项目作者: Raman-Kathpalia

项目描述 :
IBM MQ Multi-Instance-QMgr-Auto-Restart
高级语言: Shell
项目地址: git://github.com/Raman-Kathpalia/IBM-MQ-Multi-Instance-QMgr-Automatic-Start.git


This is a Readme file for program - MQ_Multi_Instance_Monitor.bash

MQ_Multi_Instance_Monitor.bash is enhanced version of StartStandby.bash

(offering same core functionality as StartStandby.bash)

By - Raman Kathpalia. IBM MQ SME & an Automation Enthusiast

This is a high-level solution. You’re allowed to use as is or customize it. No Warranties.

What is new in MQ_Multi_Instance_Monitor.bash (Compared to StartStandby.bash)

1. Simple Operation. [start | stop | check] Arguments introduced
2. Ease of putting the program into Maintenance mode
3. Single threaded operation. Multi-threaded operation is an overkill. This program doesn’t spawns multiple threads
4. Penguin replaces the crazy cat :)

Introduction:

For organisations, who operate Multi-Instance Queue Managers as a HA solution for IBM MQ often notice that once MQ failover occurs, it leaves behind a defunct QMgr not capable to take over should a failback reoccurs. Autostart feature of defunct QMgr is not available in IBM MQ. This is by design as one should manually introspect the reason of failover, fix it and start the defunct QMgr to standby mode.

So far so good.

However, there are few cases where the problem is transitory and goes away with MQ restart/fail-over.

Let’s observe few use cases -

  1. Underlying NAS storage is being serviced and causes Active QMgr instance to fail-over
  2. Application bug causes MQ to be non-responsive, but MQ restart/fail-over fixes the problem
  3. Please feel free to add more cases that you’ve witnessed

These few cases coupled with hundreds of Multi-Instance QMgrs, managing them quickly becomes a challenge.

So for all those scenarios, this solution could be used.

This shell/bash solution is designed to run as a process. This solution should be deployed and run on IBM MQ server nodes where Multi-Instance Queue Managers are configured.
The same process should run on both Active and Standby nodes.

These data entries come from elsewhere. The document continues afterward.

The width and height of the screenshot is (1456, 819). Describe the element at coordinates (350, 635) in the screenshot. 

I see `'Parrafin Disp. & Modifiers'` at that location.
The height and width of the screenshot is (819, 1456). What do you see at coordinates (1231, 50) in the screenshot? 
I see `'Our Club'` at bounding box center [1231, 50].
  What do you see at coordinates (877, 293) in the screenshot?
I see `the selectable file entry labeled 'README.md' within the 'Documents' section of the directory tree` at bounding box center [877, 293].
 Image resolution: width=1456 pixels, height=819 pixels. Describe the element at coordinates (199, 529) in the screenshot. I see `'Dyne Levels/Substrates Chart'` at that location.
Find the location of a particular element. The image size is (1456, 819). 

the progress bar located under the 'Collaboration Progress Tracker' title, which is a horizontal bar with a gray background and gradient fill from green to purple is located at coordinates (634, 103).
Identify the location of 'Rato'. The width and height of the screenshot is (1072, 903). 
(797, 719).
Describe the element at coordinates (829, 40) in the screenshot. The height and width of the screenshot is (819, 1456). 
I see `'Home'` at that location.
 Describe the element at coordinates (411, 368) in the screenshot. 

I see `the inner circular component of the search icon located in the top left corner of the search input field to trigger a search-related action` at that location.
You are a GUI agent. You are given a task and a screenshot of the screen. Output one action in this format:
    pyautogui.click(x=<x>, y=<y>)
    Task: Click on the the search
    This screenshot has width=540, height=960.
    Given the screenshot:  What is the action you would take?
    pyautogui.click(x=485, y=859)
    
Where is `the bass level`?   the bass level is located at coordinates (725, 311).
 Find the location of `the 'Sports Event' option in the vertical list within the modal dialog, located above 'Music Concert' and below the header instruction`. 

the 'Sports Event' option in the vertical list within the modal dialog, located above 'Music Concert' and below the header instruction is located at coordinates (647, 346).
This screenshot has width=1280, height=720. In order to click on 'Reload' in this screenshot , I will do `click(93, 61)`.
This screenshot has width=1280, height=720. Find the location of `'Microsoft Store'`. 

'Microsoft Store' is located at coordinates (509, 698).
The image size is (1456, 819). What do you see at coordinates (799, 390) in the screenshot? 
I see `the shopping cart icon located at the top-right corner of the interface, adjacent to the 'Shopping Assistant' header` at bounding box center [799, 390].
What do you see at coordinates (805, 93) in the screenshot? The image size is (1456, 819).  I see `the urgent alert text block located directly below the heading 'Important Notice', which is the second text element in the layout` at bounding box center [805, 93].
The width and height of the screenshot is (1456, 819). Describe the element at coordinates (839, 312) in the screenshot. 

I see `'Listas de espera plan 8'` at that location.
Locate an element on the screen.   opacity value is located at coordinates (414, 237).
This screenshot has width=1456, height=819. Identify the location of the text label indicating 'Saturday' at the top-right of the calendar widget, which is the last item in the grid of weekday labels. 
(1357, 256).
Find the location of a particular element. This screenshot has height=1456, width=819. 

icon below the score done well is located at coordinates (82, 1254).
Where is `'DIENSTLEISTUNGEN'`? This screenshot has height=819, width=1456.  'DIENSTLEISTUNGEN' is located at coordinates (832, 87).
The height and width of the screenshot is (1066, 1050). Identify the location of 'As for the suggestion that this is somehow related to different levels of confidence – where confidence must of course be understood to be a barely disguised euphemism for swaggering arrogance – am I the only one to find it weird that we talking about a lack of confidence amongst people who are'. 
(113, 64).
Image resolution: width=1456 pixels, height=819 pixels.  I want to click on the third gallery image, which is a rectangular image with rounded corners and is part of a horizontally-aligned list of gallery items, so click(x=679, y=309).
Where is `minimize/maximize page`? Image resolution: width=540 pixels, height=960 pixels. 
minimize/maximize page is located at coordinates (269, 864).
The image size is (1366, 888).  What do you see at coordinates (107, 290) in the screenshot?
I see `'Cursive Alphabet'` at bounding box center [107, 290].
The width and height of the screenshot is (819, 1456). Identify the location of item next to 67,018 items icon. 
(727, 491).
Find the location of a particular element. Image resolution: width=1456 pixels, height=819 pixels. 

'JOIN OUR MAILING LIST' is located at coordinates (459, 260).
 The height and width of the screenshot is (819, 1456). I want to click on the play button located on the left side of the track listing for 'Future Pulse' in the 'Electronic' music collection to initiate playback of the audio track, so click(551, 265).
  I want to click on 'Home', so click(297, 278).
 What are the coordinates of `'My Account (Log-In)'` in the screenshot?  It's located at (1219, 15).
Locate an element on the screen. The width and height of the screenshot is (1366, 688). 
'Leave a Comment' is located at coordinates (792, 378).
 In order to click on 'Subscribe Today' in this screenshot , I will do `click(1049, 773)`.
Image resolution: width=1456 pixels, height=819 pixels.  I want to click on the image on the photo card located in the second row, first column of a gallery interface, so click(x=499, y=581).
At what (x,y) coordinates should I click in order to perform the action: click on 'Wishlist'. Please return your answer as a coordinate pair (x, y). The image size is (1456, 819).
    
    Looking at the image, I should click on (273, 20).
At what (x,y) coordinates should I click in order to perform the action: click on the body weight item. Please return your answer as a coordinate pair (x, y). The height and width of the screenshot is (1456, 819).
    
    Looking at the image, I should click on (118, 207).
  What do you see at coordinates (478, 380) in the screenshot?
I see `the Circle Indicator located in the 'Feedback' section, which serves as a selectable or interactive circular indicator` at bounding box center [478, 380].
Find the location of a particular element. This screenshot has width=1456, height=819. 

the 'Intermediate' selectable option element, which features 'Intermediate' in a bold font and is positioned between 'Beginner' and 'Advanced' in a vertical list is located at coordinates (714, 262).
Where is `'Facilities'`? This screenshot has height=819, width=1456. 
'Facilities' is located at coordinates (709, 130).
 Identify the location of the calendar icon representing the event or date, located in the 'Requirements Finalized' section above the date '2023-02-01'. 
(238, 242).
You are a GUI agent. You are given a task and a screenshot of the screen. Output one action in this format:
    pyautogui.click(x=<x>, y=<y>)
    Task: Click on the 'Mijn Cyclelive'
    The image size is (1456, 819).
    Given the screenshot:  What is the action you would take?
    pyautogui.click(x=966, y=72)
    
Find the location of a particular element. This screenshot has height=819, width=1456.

The solution is tested on Linux - RedHat Enterprise Linux and CentOS versions - (6.x and 7.x) with MQ version 7.5.X.X and 8.XXX

Having this piece of code with multi-Instance MQ, One can bring HA for MQ closer to a Vendor based traditional HA solutions - RedHat Cluster Suite or VCS with MQ to name a few.

What does this process/daemon do? (High level)

  • Puts QMgr(s) with status “Running elsewhere” to “Running as Standby”. Thus secondary QMgr is Ready to take over should a fail-over reoccurs.
  • Writes every MQ fail-over activity performed to Log for later review/audit.
  • CPU consumption by this process is low (< 0.01%) as observed in 2 CPU Intel Zeon machine with aggressive polling. (10 seconds)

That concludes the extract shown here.